28
Jan 08

Da caligrafia: ocidente/oriente

Rogério Camara, 2002

A invenção da imprensa não faria desaparecer a caligrafia. Ao contrário, a imprensa favoreceria o aprendizado da escrita e da leitura. O homem letrado deveria apresentar uma caligrafia de traços firmes e elegantes. Isto é causa já discutida. Mas, pelo que sugere a imagem acima, a necessidade da bela escrita não foi abandonada no mundo das imagens calculadas. Aproveito a deixa, não para justificar o proposto no lambe-lambe (que concorra ao curso quem quiser), extraído nas ruas de Vitória-ES, mas para divagar sobre o caráter visual de nossa escrita face ao oriente.

A escrita alfabética por suas características solicita a manutenção da linha durante uma seqüência de gestos até corporificar a palavra. A permanência do contato da pena sobre o papel força a estreita proximidade entre a mão, o instrumento e o suporte. Apóia-se sobre o papel. Cola-se o olho no trilho. A atenção ao espaço gráfico cede à concentração dedicada ao curso da linha. Temporalização.
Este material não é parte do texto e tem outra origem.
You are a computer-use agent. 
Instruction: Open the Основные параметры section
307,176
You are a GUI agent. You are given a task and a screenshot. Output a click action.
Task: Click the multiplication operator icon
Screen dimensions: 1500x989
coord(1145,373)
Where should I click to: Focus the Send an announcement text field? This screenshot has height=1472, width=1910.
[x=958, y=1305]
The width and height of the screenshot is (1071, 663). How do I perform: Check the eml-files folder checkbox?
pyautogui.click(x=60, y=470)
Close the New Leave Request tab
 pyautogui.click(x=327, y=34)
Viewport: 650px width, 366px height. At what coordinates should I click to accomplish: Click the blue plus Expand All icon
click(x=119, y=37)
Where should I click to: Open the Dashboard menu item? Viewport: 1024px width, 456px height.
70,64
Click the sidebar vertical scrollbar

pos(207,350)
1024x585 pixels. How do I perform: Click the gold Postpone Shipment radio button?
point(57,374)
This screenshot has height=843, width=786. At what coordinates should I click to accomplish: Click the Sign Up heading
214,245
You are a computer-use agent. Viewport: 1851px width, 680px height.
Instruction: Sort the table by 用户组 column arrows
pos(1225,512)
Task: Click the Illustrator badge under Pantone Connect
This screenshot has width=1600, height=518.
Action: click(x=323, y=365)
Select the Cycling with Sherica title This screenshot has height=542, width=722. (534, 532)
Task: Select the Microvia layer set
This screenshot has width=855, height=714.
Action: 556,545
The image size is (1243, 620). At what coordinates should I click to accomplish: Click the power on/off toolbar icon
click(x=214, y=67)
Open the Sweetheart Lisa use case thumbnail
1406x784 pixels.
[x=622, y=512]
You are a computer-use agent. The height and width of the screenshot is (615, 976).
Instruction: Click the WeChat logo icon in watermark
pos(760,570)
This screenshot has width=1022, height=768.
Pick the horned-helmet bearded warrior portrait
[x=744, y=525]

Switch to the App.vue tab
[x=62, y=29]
No Oriente manteve-se, desde os primórdios, o uso do pincel e de outros instrumentos naturais de escrita. O calígrafo oriental, aos modos da pintura, busca a plasticidade mais pura e a relação espacial dos elementos e, diferente da pintura, a marca de cada gesto é definitiva e não pode ser velada. O domínio do pincel inicia-se no aprendizado da escrita, antes do seu uso na pintura. Os movimentos dos traços são entrecruzados e não contínuos. Na escrita oriental, cada ideograma evidencia-se como uma totalidade relativa, figurando-se no espaço. Com isso, no Oriente a caligrafia ultrapassa os limites da escrita, pois liberta o signo do sentido preciso do contexto verbal, tornando-o impreciso, equívoco, plástico. Ao final aprecia-se a composição dos elementos e as ocorrências de casualidades. Espacialização e configuração.

No Ocidente abandonou-se o pincel e outras ferramentas primárias à procura de instrumentos que possibilitassem traços mais precisos e padronizados, favorecendo a legibilidade. Os modelos que inspiram o manuscrito são as gravações em pedras. O estilete, o estilo. A rigidez do cálamo e da pena convém à formação do caractere retilíneo e esquemático. O talhe da pena é determinante na conquista do valor construtivo e consciente do desenho.